A new study from researchers at the Keck School of Medicine of USC highlights these disparities here in California, showcasing where they occur and indicating how the numbers are likely to change as the pandemic continues to unfold. The research also points to improved vaccine access and targeted community outreach as potential gamechangers in reducing health inequities in vulnerable communities.

Published in the Journal of Immigrant and Minority Health, the study confirms that vaccination velocity – the rate of change in COVID-19 vaccination coverage –  was lower in high vulnerability California counties compared to moderate and low vulnerability ones, as measured by the Social Vulnerability Index (SVI). Created by the Centers for Disease Control and Prevention and based on US census data, the SVI helps determine the relative social vulnerability of every census tract nationwide, ranking them on 14 social factors and grouping them into four themes: socioeconomic status, household composition and disability, minority status and language, and housing and transportation.

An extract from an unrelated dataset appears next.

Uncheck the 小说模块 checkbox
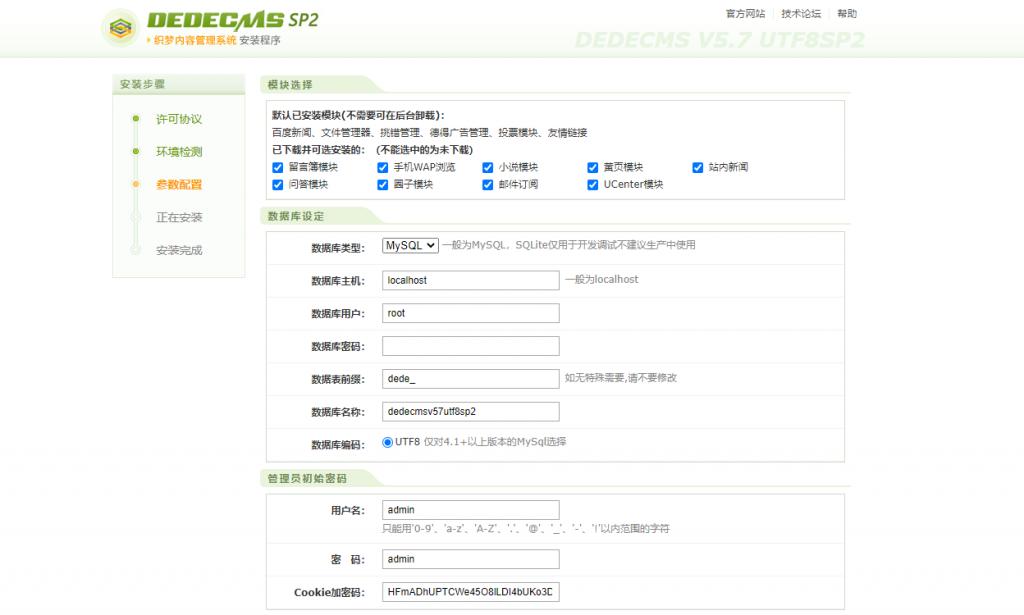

“We looked at data between December 2020 and May 2021. In addition to finding that, overall, highly vulnerable counties in California had lower vaccine coverage, we also discovered that the largest disparity in vaccination velocity between low and high vulnerability counties was based on the social factors of minority status and English-speaking ability,” says study co-author Alexander Bruckhaus, a National Science Foundation Research Experiences for Undergraduates (REU) fellow in Professor Dominique Duncan’s lab at the USC Mark and Mary Stevens Neuroimaging and Informatics Institute. “In other words, counties with more racial/ethnic minority residents, and with a higher concentration of people whose English is less fluent, had a slower rise in the number of vaccinations taking place.”

Those findings, while important, were not entirely unexpected, according to Aidin Abedi, MD, one of the study’s other co-authors and a research associate in the Department of Neurosurgery. More surprising, he notes, was the trend they saw over time. “What sets our study apart from others is that we looked at data longitudinally, and what we noticed was that, at about 100 days into the timeline, the rates of change in vaccination coverage started getting higher and higher,” he says. “Based on this, we can project that, by the end of the pandemic, those more vulnerable counties will actually have higher vaccination rates than counties with low vulnerable populations, which is something we wouldn’t have predicted.”

One possible explanation: government outreach to diverse communities. “In March 2021, the state of California made a decision to invest in public education around the vaccine, and that’s about when we started to see residents of high vulnerable counties achieve a higher rate of vaccination,” Bruckhaus says.

Abedi reinforces the point. “For much of the pandemic, we heard a lot about vaccine hesitancy in high vulnerable counties,” he says. “But this study makes clear that when there’s enough access to vaccines in those counties, in combination with targeted outreach programs, people are willing to get the shots.”

The findings offer public health officials key insight into effective strategies for promoting health equity in the future.